▶ [WORK TO COMPLETE] For the entries that follow, restate word for word the line containing "ทุนพัฒนากลุ่มวิจัย ศูนย์วิจัย ศูนย์ความเป็นเลิศ", the line containing "ข่าวงานบริหารงานทรัพยากรบุคคล (71, 1394)", and every line that lies between them.

☆ ☆ ☆

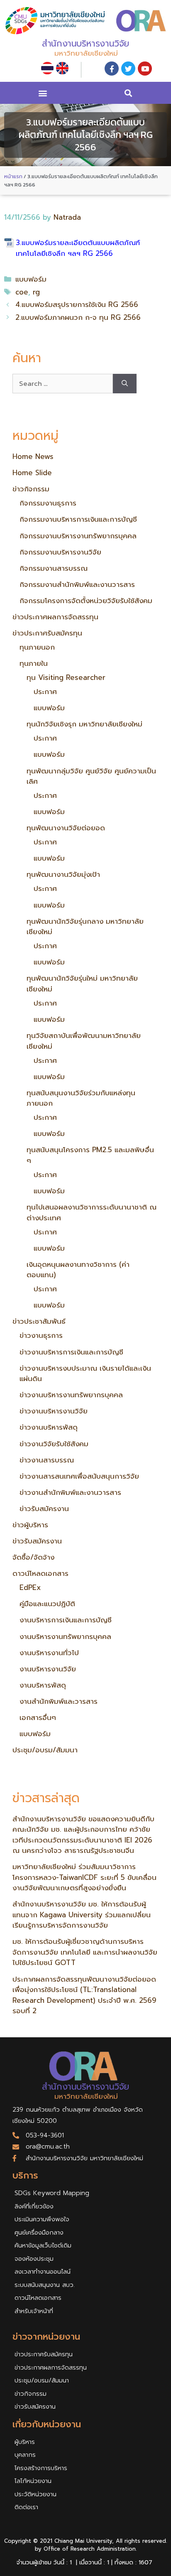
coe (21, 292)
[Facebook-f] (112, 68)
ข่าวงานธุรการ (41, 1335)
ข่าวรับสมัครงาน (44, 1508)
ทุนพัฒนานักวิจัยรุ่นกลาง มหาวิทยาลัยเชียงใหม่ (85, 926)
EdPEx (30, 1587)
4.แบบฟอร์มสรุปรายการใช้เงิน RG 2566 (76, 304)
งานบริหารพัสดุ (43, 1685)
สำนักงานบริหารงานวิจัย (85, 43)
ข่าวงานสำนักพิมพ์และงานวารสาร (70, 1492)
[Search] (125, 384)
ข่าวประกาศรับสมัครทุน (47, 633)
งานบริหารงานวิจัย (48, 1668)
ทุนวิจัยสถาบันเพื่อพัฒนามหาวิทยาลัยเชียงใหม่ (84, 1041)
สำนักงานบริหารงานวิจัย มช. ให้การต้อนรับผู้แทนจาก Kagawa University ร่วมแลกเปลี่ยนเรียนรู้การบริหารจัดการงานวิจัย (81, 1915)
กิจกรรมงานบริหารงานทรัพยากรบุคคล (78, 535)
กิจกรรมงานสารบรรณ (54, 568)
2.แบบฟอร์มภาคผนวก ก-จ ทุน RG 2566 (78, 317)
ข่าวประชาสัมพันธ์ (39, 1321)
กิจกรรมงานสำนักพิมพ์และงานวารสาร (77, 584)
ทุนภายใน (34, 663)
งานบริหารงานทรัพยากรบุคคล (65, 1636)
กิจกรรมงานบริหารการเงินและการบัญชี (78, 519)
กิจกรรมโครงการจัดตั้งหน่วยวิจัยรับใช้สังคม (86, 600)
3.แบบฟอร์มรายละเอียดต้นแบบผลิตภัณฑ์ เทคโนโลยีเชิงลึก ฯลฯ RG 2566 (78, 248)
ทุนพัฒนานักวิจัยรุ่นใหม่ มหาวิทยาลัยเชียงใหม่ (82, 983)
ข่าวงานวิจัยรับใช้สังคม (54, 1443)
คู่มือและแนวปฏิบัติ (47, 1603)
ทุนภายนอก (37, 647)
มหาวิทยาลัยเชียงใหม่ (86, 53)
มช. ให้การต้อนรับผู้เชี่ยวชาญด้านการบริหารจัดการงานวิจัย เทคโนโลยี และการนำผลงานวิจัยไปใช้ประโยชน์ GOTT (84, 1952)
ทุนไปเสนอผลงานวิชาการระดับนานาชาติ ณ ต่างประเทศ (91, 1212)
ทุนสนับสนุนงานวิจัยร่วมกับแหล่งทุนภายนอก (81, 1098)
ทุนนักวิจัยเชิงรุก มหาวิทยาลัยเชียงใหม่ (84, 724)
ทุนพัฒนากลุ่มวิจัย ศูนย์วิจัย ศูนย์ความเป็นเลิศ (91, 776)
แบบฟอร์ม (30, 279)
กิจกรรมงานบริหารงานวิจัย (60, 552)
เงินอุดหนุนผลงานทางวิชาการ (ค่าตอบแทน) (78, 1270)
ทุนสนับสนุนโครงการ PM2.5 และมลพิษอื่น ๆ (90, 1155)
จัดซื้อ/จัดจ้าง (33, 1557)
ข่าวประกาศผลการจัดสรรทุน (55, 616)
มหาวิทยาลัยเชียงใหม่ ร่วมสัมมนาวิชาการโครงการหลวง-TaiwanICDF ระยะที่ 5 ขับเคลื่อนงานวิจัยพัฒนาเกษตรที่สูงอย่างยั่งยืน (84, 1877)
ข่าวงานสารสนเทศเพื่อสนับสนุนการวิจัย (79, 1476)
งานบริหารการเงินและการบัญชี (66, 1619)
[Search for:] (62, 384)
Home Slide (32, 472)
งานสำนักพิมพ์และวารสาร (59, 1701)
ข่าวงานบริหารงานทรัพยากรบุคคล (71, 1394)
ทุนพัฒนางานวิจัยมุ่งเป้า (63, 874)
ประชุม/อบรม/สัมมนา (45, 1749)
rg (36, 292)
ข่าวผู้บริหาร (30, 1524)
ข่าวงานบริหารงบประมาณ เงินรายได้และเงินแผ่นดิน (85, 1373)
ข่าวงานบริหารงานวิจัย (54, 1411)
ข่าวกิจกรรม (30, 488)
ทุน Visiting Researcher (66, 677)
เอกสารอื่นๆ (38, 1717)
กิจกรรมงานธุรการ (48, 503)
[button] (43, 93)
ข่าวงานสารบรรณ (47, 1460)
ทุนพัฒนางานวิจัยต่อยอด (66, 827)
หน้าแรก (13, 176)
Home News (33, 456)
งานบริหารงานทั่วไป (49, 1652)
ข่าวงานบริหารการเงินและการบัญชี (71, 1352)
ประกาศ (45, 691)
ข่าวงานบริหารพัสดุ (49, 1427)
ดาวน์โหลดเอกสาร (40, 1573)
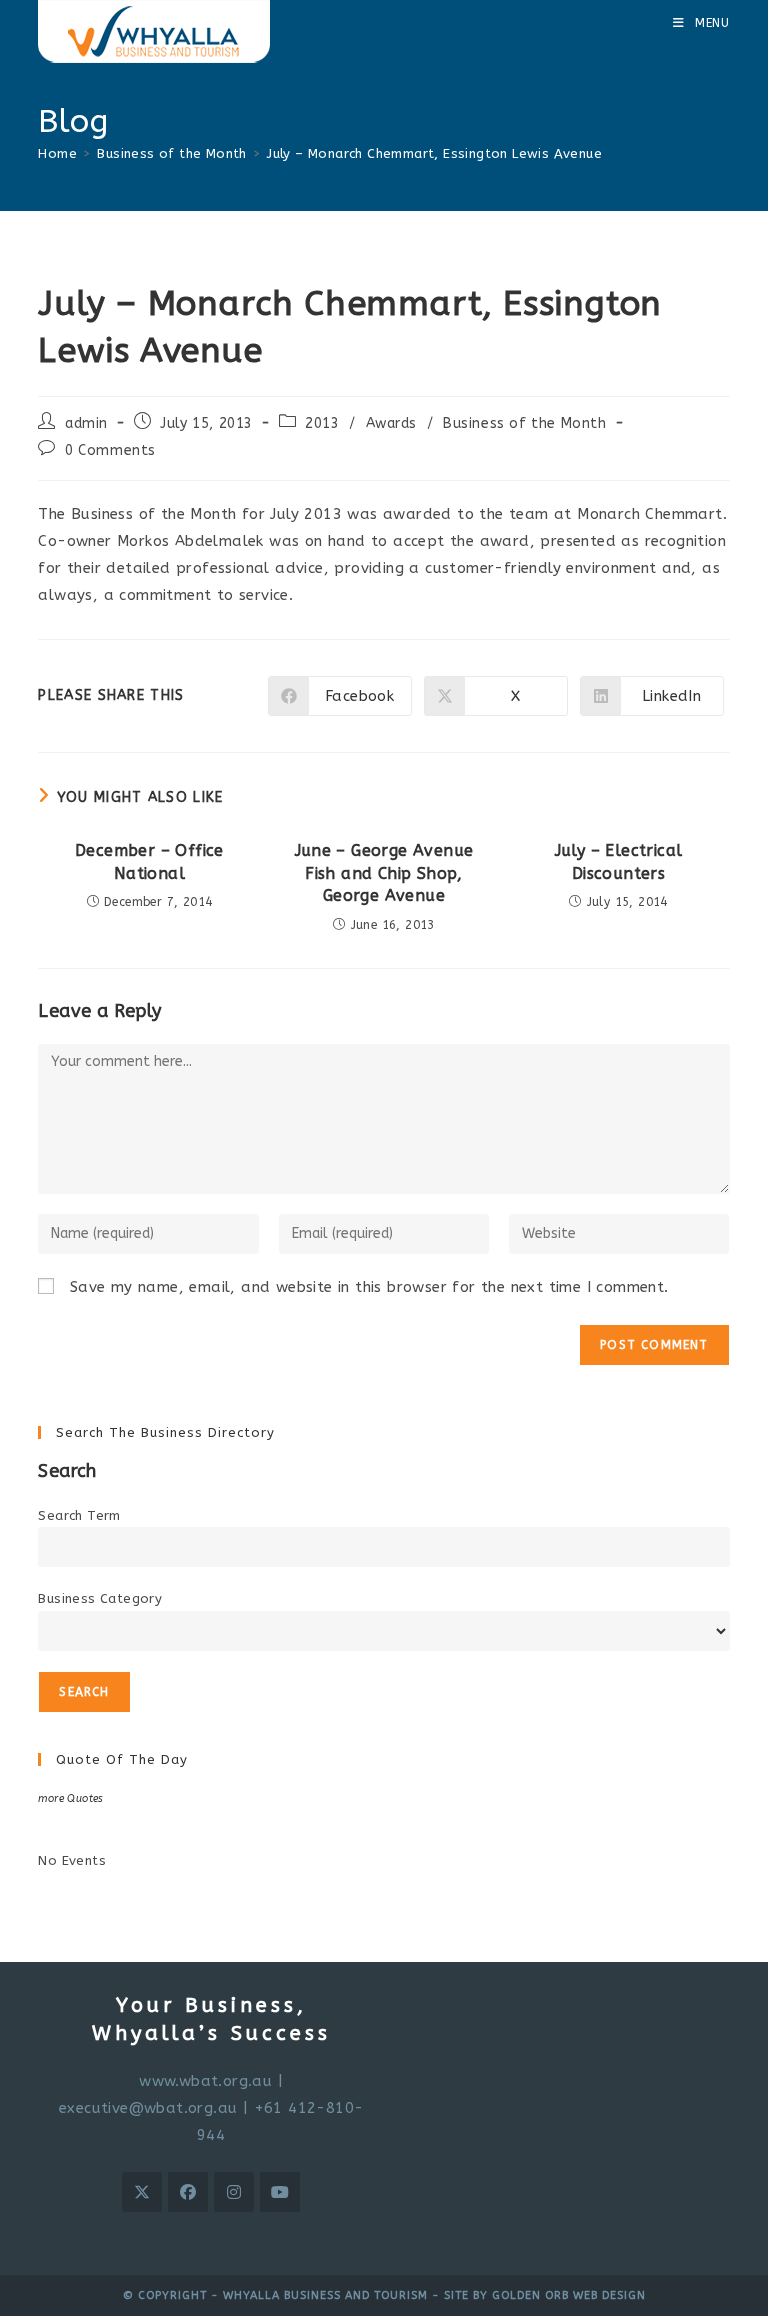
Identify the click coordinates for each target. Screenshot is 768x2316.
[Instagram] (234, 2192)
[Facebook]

☆ ☆ ☆

▶ [RESPONSE AREA]
ทุนพัฒนากลุ่มวิจัย ศูนย์วิจัย ศูนย์ความเป็นเลิศ (91, 776)
แบบฟอร์ม (30, 279)
กิจกรรมงานบริหารงานวิจัย (60, 552)
เงินอุดหนุนผลงานทางวิชาการ (ค่าตอบแทน) (78, 1270)
ทุนสนับสนุนโครงการ PM2.5 และมลพิษอื่น ๆ (90, 1155)
จัดซื้อ/จัดจ้าง (33, 1557)
ข่าวประกาศผลการจัดสรรทุน (55, 616)
มหาวิทยาลัยเชียงใหม่ ร่วมสัมมนาวิชาการโครงการหลวง-TaiwanICDF ระยะที่ 5 ขับเคลื่อนงานวิจัยพัฒนาเกษตรที่สูงอย่างยั่งยืน (84, 1877)
ข่าวงานสารสนเทศเพื่อสนับสนุนการวิจัย (79, 1476)
งานบริหารการเงินและการบัญชี (66, 1619)
[Search for:] (62, 384)
Home Slide (32, 472)
งานสำนักพิมพ์และวารสาร (59, 1701)
ข่าวงานบริหารงานทรัพยากรบุคคล (71, 1394)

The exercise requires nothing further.